* Information supplied *
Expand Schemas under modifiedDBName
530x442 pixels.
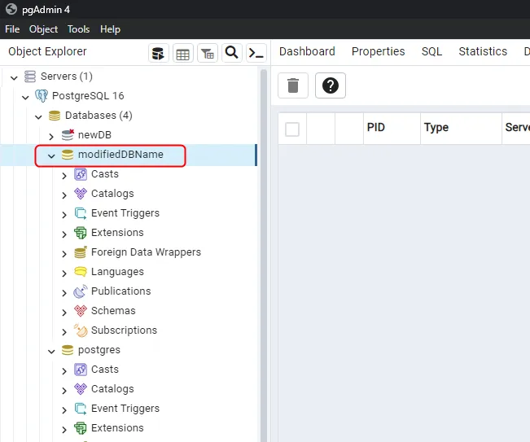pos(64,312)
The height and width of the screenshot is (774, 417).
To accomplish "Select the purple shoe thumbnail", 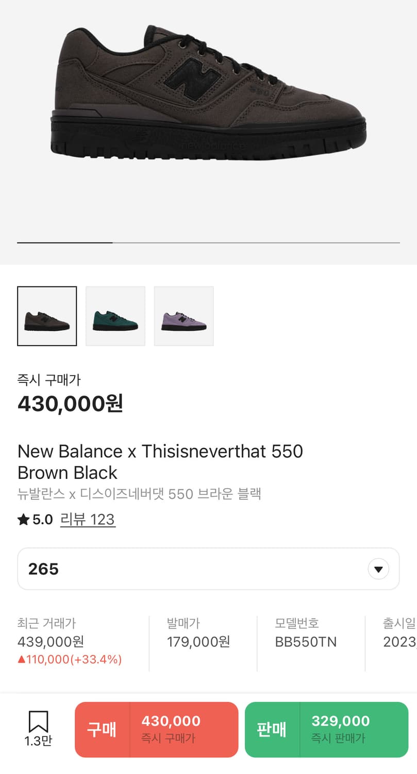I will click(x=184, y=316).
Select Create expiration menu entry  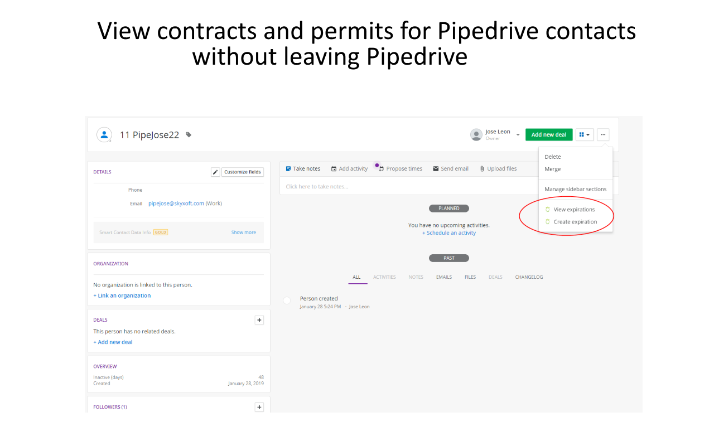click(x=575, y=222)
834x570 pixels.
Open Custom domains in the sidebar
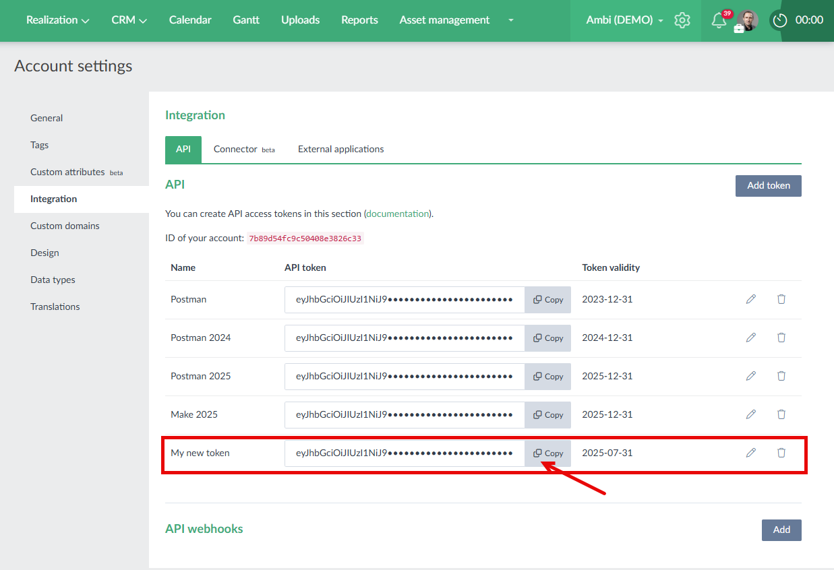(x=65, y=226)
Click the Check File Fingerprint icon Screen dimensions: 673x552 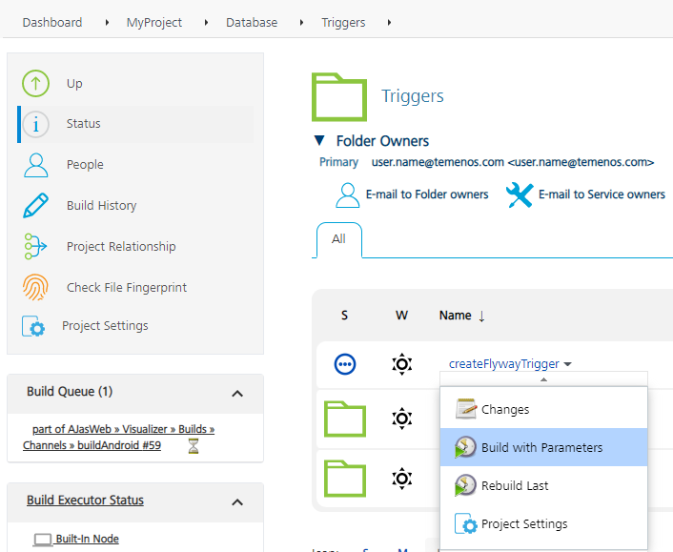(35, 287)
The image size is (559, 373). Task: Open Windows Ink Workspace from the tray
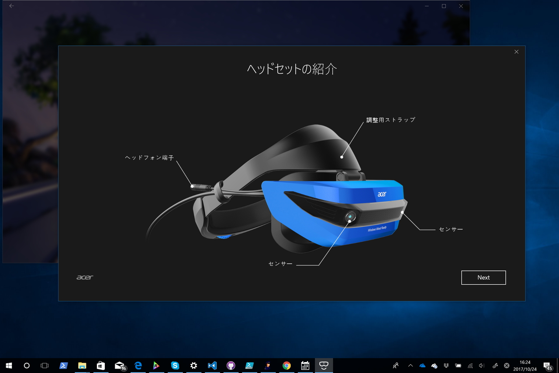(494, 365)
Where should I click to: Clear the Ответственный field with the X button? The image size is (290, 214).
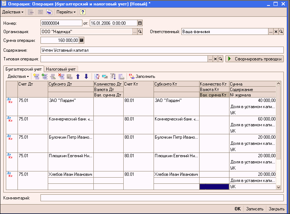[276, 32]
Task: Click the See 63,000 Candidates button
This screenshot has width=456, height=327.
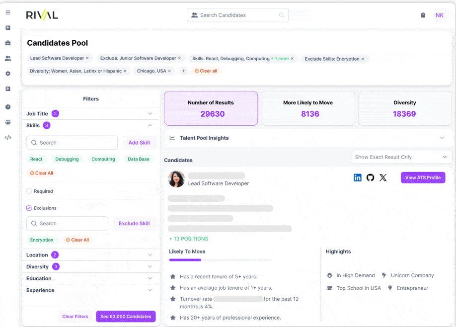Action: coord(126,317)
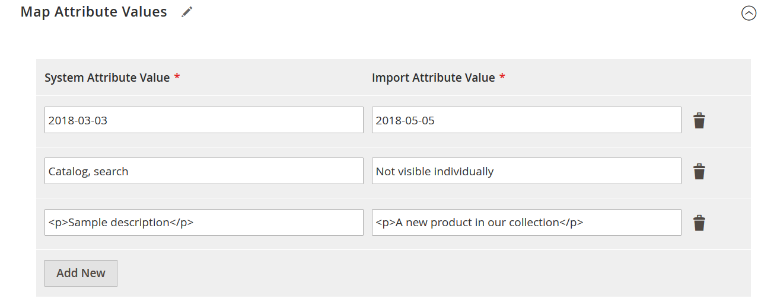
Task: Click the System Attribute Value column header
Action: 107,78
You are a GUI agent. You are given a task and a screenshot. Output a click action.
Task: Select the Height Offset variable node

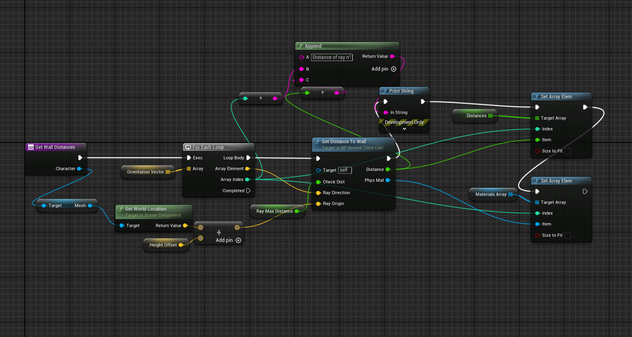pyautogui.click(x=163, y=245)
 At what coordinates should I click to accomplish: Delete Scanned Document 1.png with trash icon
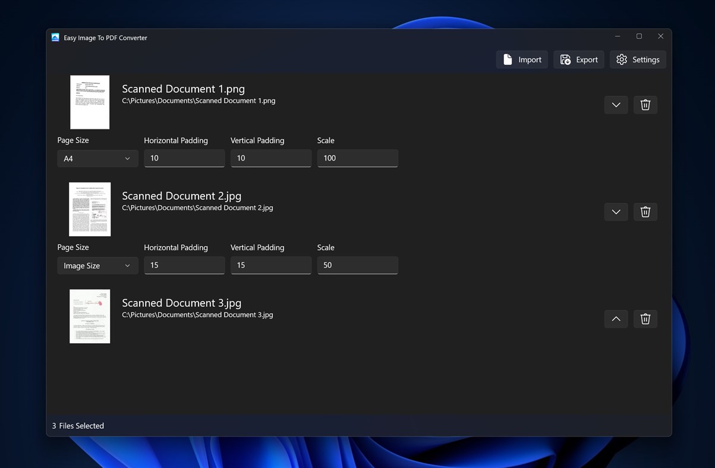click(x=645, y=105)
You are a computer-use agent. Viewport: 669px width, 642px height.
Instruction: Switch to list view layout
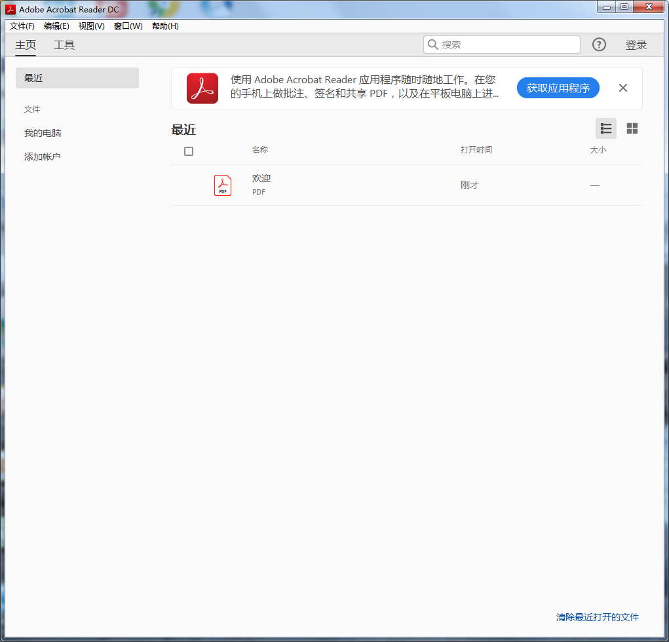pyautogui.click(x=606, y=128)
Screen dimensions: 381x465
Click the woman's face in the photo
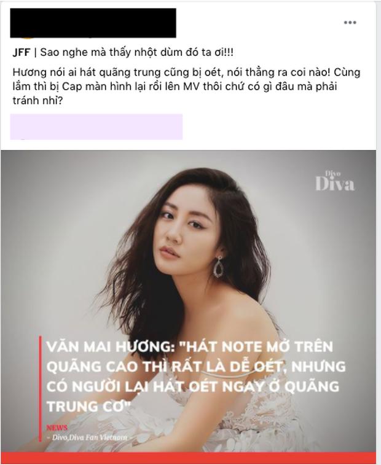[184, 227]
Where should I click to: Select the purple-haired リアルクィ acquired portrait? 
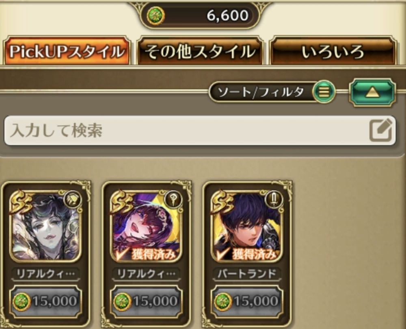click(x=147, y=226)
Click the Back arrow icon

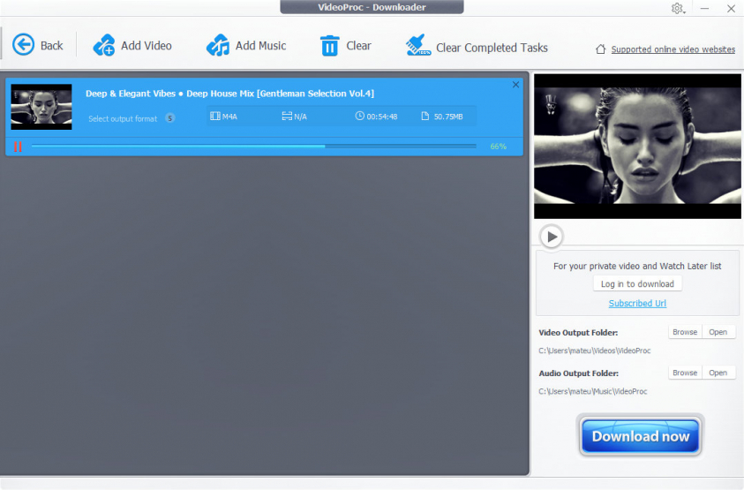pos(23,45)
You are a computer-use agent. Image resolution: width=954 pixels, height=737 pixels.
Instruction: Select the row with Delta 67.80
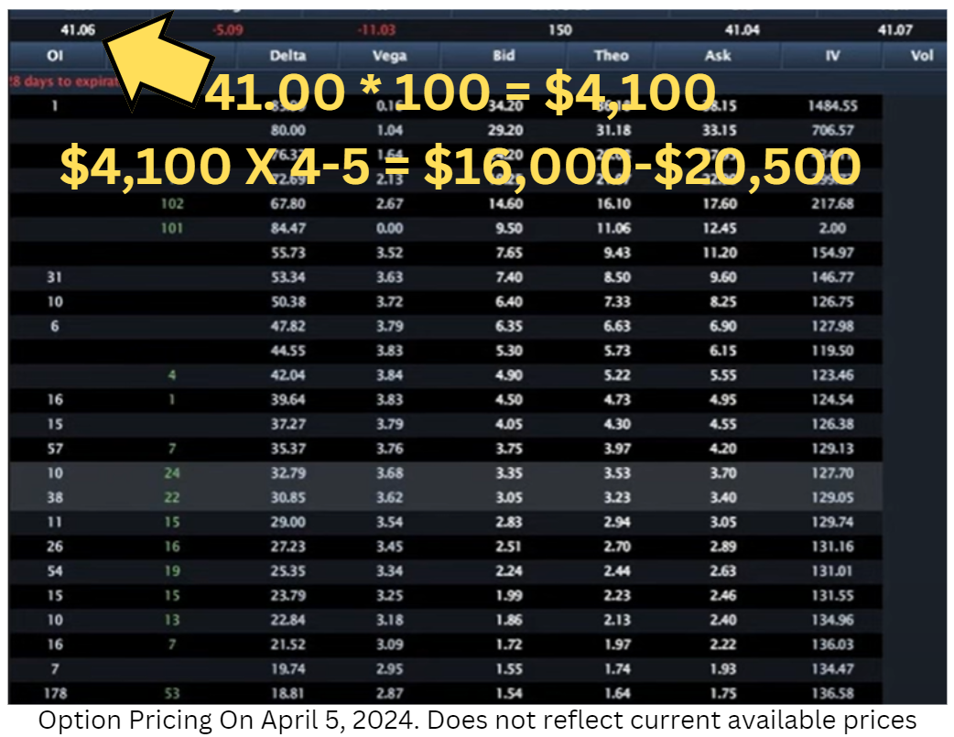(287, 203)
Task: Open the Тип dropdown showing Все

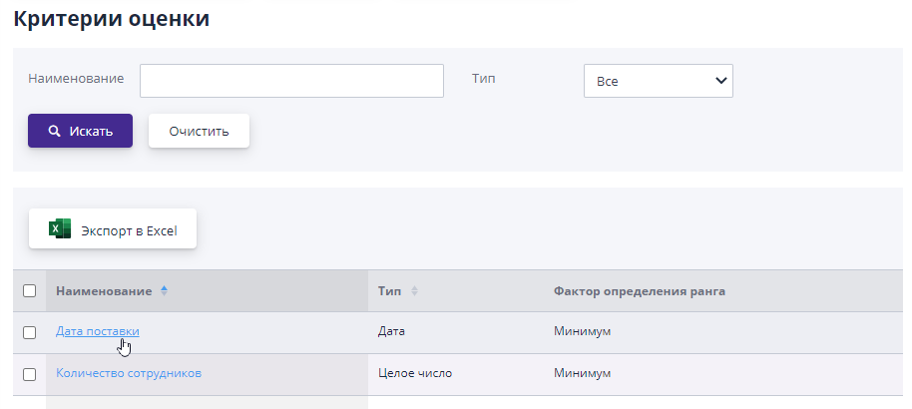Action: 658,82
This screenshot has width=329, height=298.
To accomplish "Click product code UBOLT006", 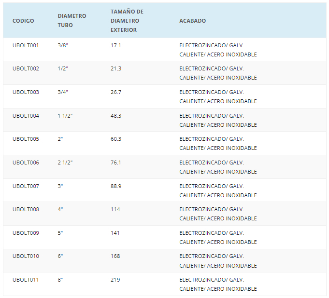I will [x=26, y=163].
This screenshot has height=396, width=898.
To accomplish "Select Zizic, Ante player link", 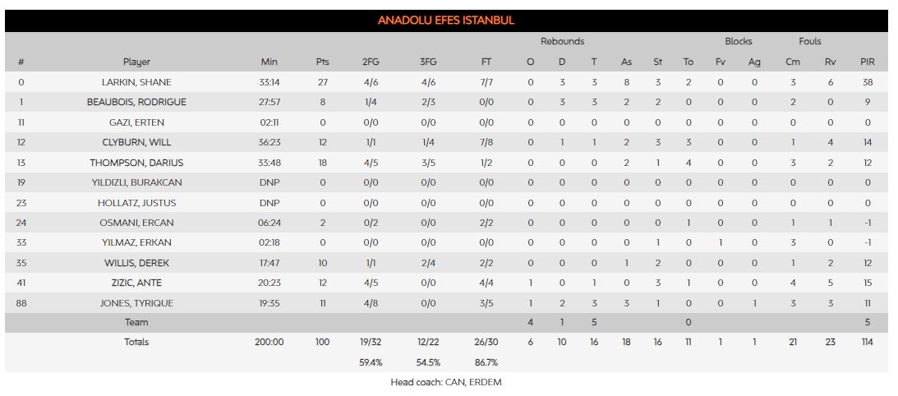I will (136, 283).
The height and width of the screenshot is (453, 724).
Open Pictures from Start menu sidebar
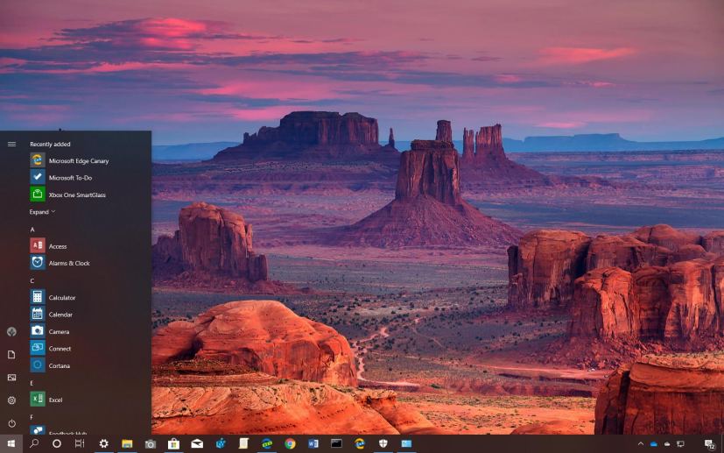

* Exercise brief *
Copy out exactly the lines above beginning with the line that contains "Where should I click to: Clear" and finishing with the line that contains "Task: Click the See 63,000 Candidates button", including both; leave the pictures out.

* Response for this exercise *
Where should I click to: Clear the Ответственный field with the X button? The image size is (290, 214).
[276, 32]
Task: Click the See 63,000 Candidates button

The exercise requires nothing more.